Mary Ann Moore-Bentley (6 January 1865 - 1 September 1953), also known as Mary Ling, was an Australian writer and parliamentary candidate. She was one of the first four women to stand for the Parliament of Australia, running unsuccessful as an independent Senate candidate in New South Wales at the 1903 federal election.

==Early life==
Born in Braidwood to English-born Methodists George Bentley and Mary Ann, née Moore, young Mary and her two younger brothers was primarily educated at home by her mother. She and her sister visited the Sydney International Exhibition in 1879, but when their money ran out they were forced to work as domestic servants. In 1880 the family settled at Marrickville and Mary became a nursemaid to the children of Colonel Charles Roberts.
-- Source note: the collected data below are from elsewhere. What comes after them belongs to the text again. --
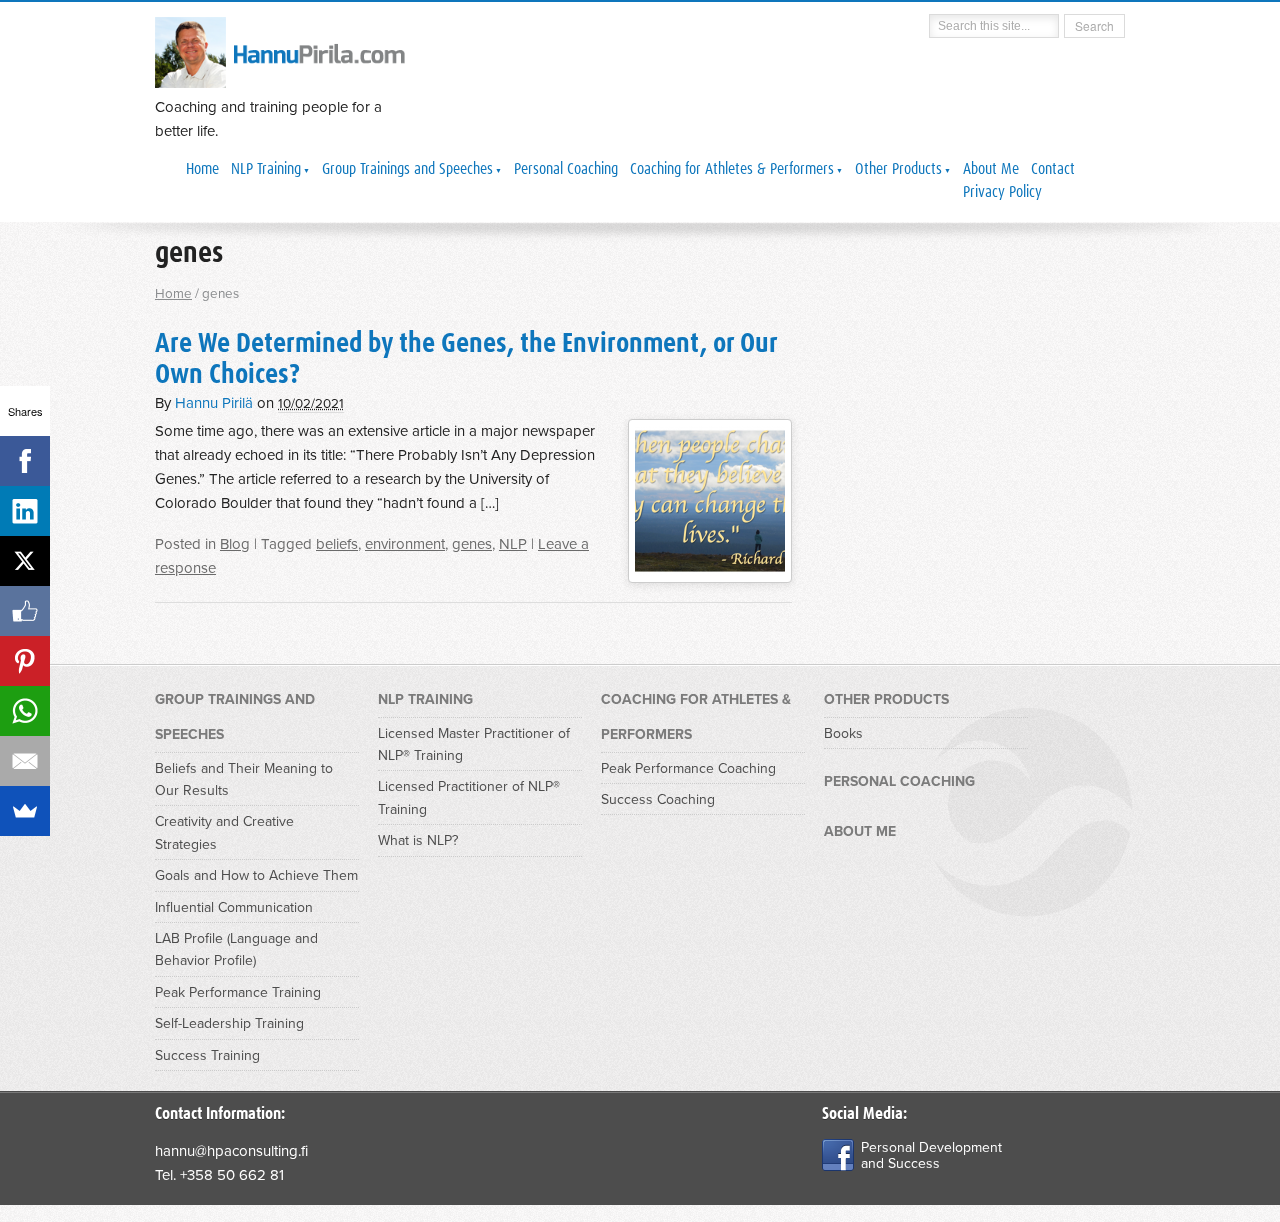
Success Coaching (658, 799)
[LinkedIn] (25, 511)
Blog (235, 544)
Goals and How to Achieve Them (256, 875)
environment (405, 544)
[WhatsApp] (25, 711)
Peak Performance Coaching (688, 768)
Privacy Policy (1002, 192)
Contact (1053, 169)
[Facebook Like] (25, 611)
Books (843, 733)
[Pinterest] (25, 661)
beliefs (337, 544)
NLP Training (266, 169)
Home (202, 169)
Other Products (898, 169)
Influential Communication (234, 907)
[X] (25, 561)
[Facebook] (25, 461)
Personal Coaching (566, 169)
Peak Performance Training (238, 992)
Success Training (207, 1055)
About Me (991, 169)
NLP (513, 544)
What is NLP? (418, 840)
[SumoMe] (25, 811)
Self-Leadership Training (229, 1023)
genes (472, 544)
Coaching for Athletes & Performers (732, 169)
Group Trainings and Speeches (407, 169)
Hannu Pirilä (214, 403)
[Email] (25, 761)
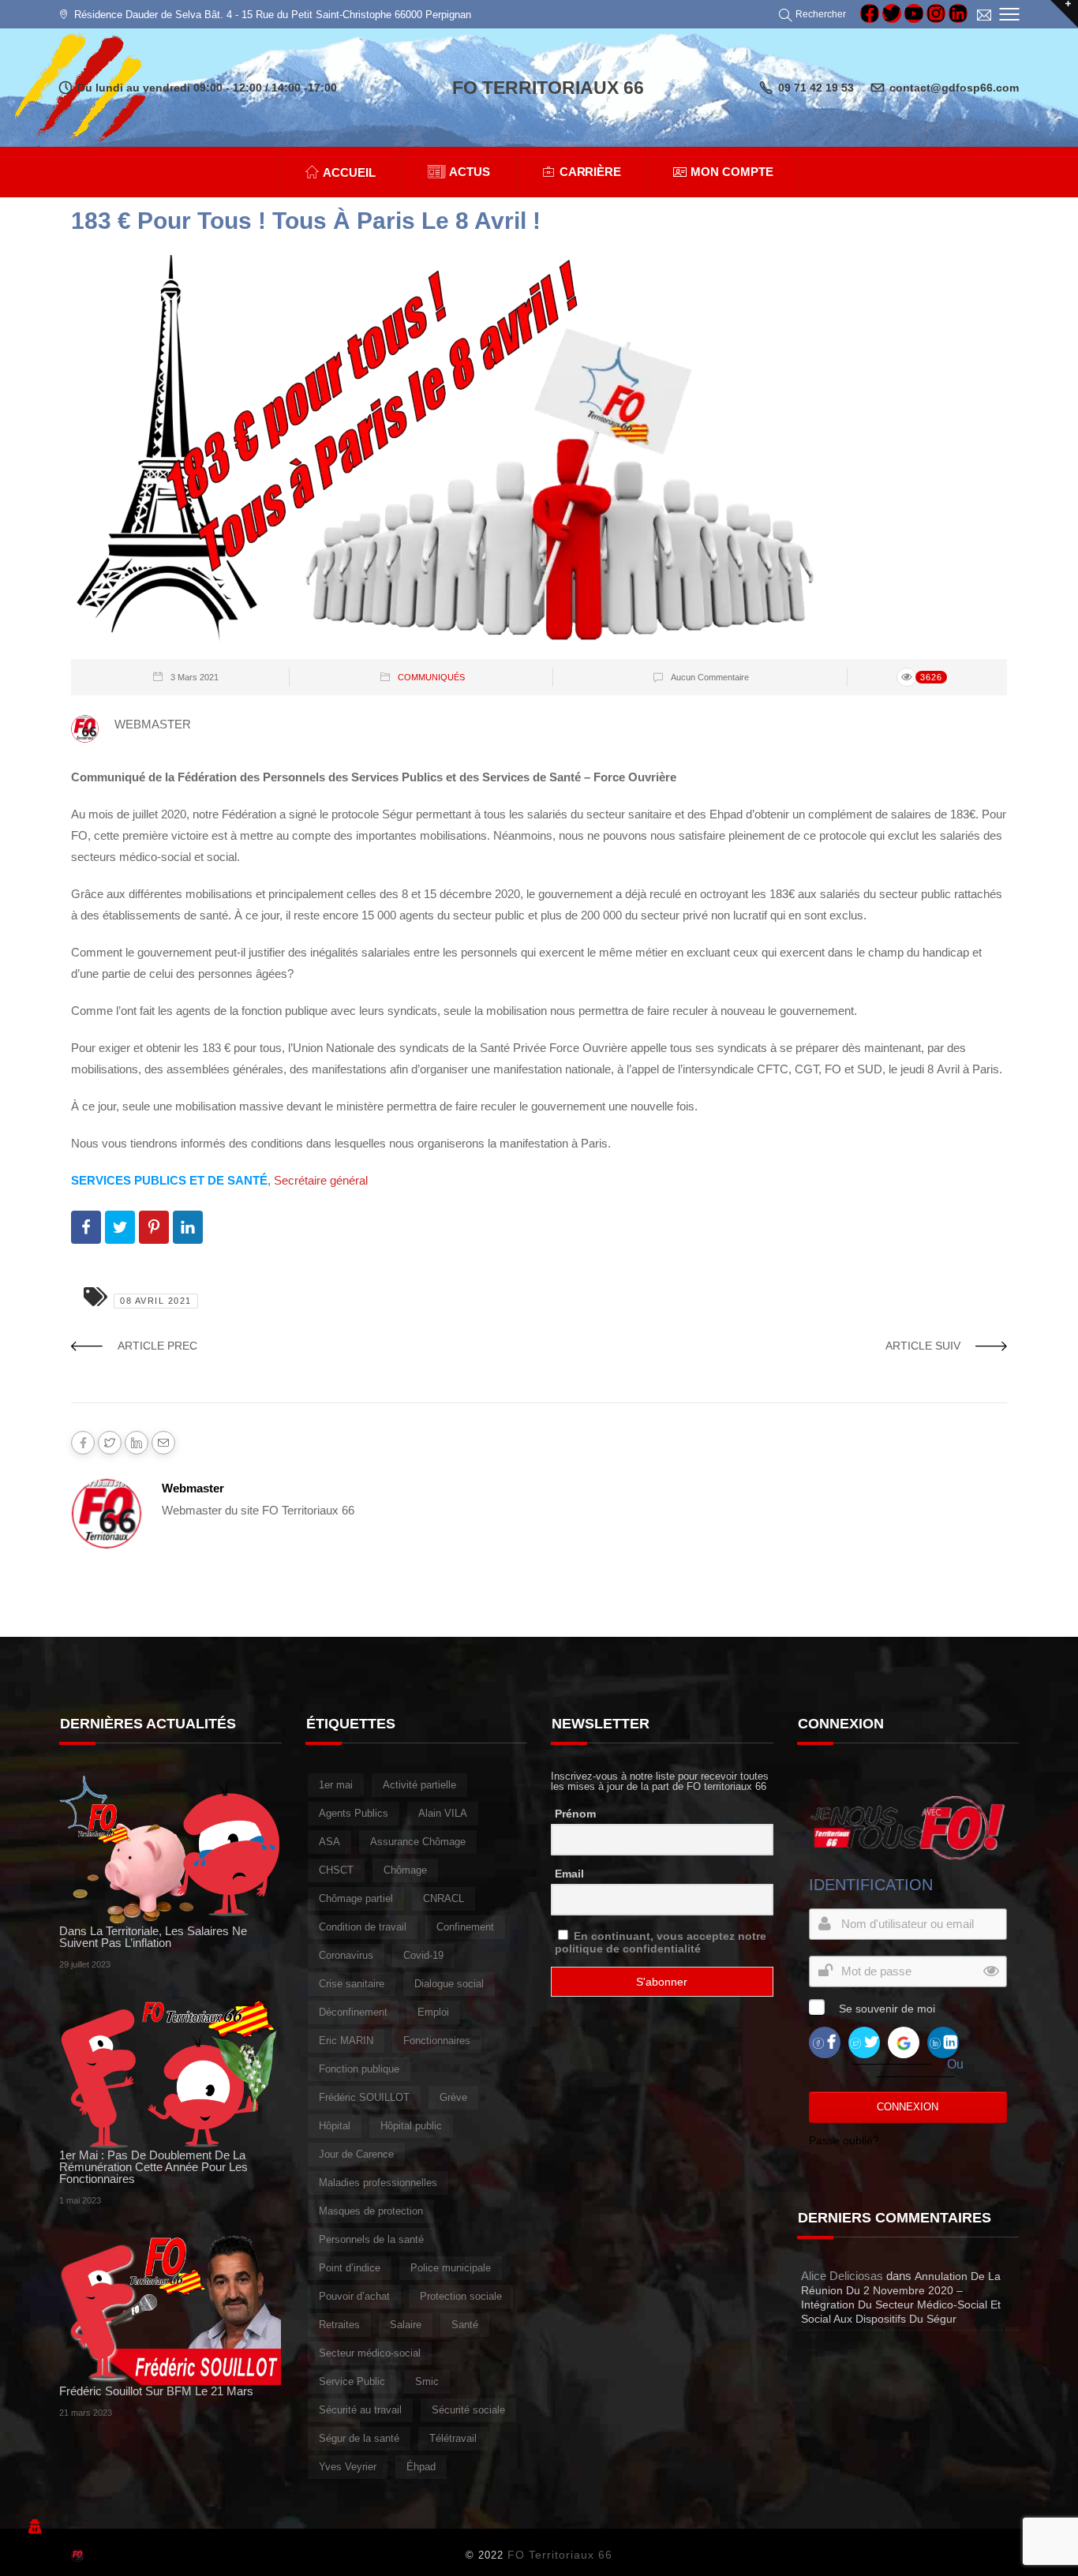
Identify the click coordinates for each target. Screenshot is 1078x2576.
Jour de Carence (356, 2154)
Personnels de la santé (371, 2239)
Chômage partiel (356, 1898)
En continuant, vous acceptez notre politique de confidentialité (660, 1942)
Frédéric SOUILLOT (364, 2097)
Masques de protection (371, 2211)
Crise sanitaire (351, 1984)
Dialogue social (449, 1984)
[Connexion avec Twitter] (864, 2041)
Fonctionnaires (436, 2040)
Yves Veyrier (347, 2467)
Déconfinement (353, 2012)
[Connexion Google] (903, 2041)
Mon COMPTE (732, 171)
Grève (453, 2097)
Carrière (591, 171)
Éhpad (421, 2467)
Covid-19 (423, 1955)
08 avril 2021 (156, 1300)
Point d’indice (349, 2268)
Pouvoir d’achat (354, 2296)
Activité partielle (419, 1785)
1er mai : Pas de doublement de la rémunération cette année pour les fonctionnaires (153, 2166)
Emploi (433, 2012)
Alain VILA (442, 1813)
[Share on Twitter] (120, 1227)
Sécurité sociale (468, 2410)
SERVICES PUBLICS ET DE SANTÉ (169, 1180)
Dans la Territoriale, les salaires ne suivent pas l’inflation (153, 1936)
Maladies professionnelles (378, 2182)
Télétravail (453, 2438)
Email (569, 1873)
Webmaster (193, 1488)
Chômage (405, 1870)
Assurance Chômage (418, 1842)
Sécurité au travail (360, 2410)
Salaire (405, 2325)
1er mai (336, 1785)
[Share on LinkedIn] (188, 1227)
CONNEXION (907, 2107)
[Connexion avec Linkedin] (943, 2041)
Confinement (465, 1927)
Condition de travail (362, 1927)
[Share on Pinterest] (154, 1227)
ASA (329, 1842)
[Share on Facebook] (86, 1227)
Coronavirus (346, 1955)
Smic (427, 2381)
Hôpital (334, 2126)
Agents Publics (353, 1813)
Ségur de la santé (359, 2438)
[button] (815, 14)
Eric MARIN (346, 2040)
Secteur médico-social (370, 2353)
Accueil (349, 172)
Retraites (339, 2325)
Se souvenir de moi (887, 2008)
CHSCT (336, 1870)
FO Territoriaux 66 (559, 2554)
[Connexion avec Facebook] (824, 2041)
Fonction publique (359, 2069)
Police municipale (450, 2268)
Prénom (575, 1813)
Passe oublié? (844, 2140)
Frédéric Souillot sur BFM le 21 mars (156, 2391)
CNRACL (443, 1898)
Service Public (352, 2381)
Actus (469, 171)
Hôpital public (411, 2126)
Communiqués (431, 677)
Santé (464, 2325)
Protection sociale (461, 2296)
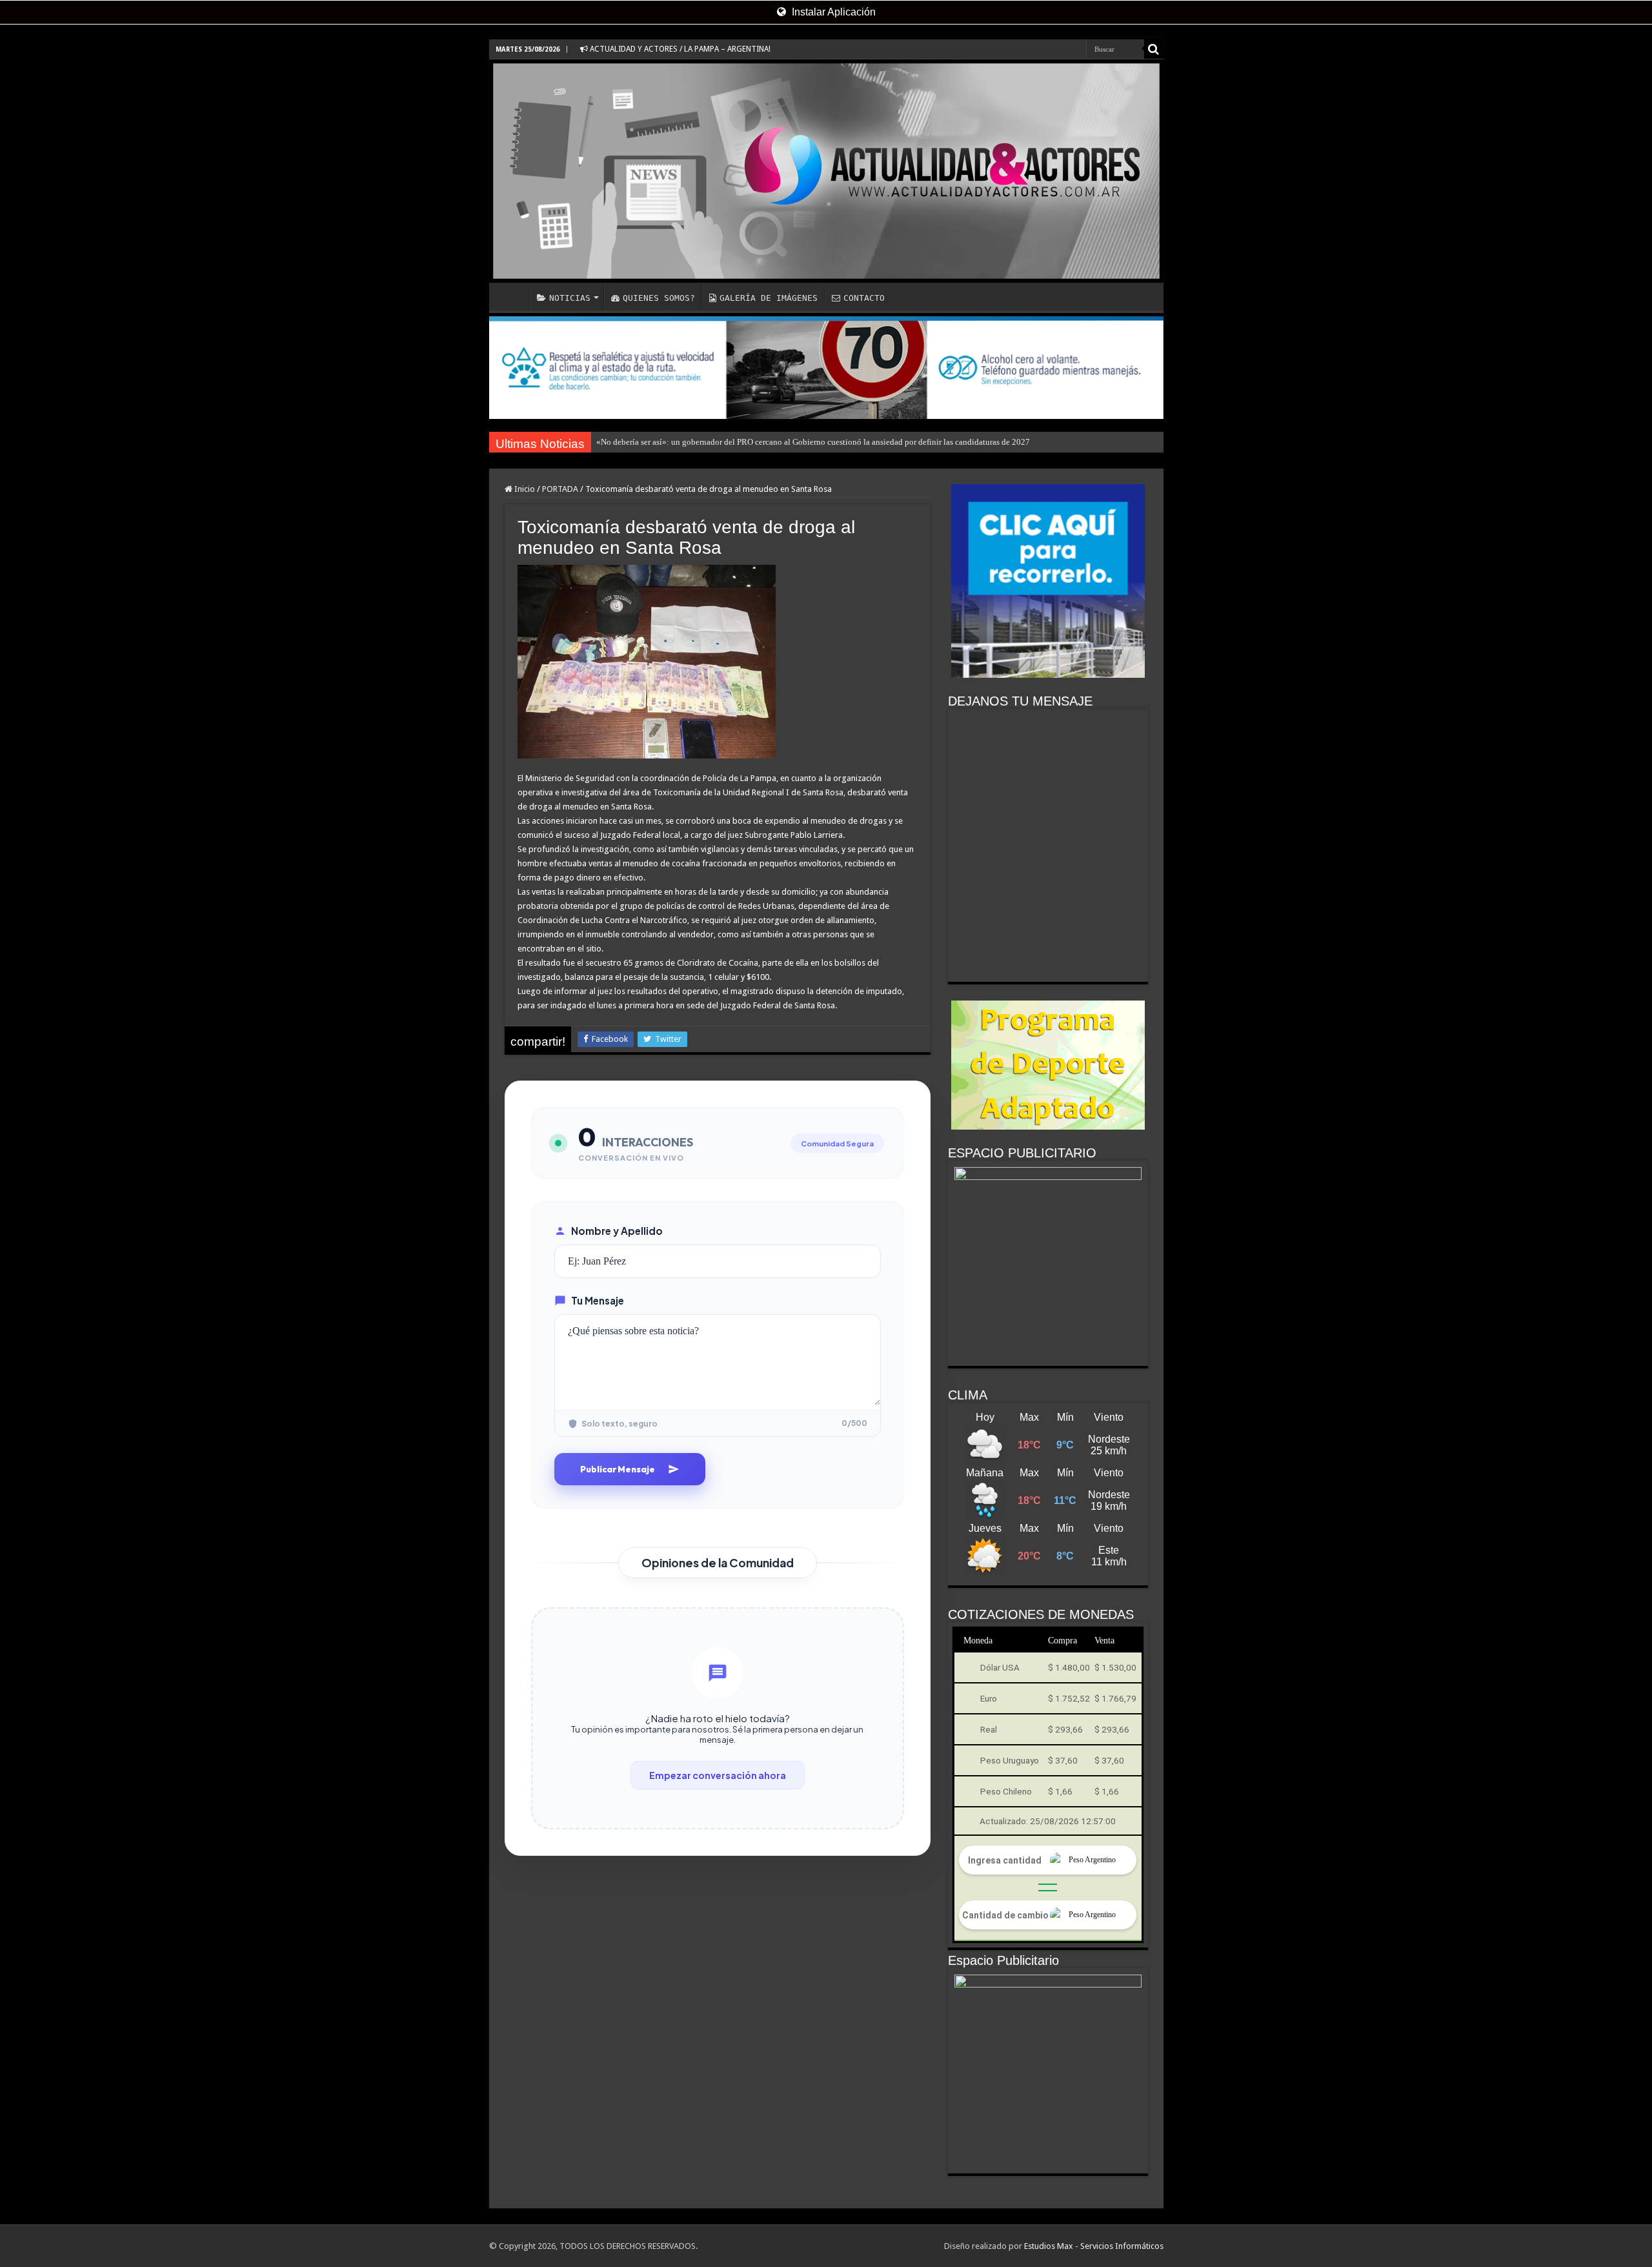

She married postal clerk Henry Hill Ling on 3 September 1889 at the Salvation Army barracks in Burwood; they separated in 1897 and divorced in 1906.

==Politics==

Moore-Bentley's first novel was rejected in 1890; she published A Woman of Mars; or, Australia's Enfranchised Woman in 1901. A Georgist, she joined the Single Tax League in 1901 and was appointed to its council, although she only attended two meetings. In 1903, under the name "Mary Ann Moore Bentley", she was one of four women to contest the 1903 federal election, the first at which women were eligible to stand, although she was not formally supported by the league. Contesting the Senate in New South Wales, she described herself as "the working woman's candidate" and support free trade, abolition of state parliaments and a state bank in addition to Georgism. She received 18,924 votes (6.1%), outpolling the other New South Wales Senate candidate, Nellie Martel, by 400 votes.

==Later life==
By 1906, Moore-Bentley's relations with her brothers, her nearest neighbours at Bangor where she lived, grew tense. A Psychological Interpretation of the Gospel (January 1917) received a US publication in Boston and Moore-Bentley sailed to America later that year; she was repatriated at government expense in 1918 and blamed her disappointing time in America on the "Secret Service" and the Australian government's misrepresentation of her anti-conscription activities. She retired to Menai, writing poems and children's stories. In 1943 she was committed to the Mental Hospital at Stockton in Newcastle, where she died in 1953. Her memoir, Journey to Durran Durra 1852-1885, which was written around 1935, was published in 1983.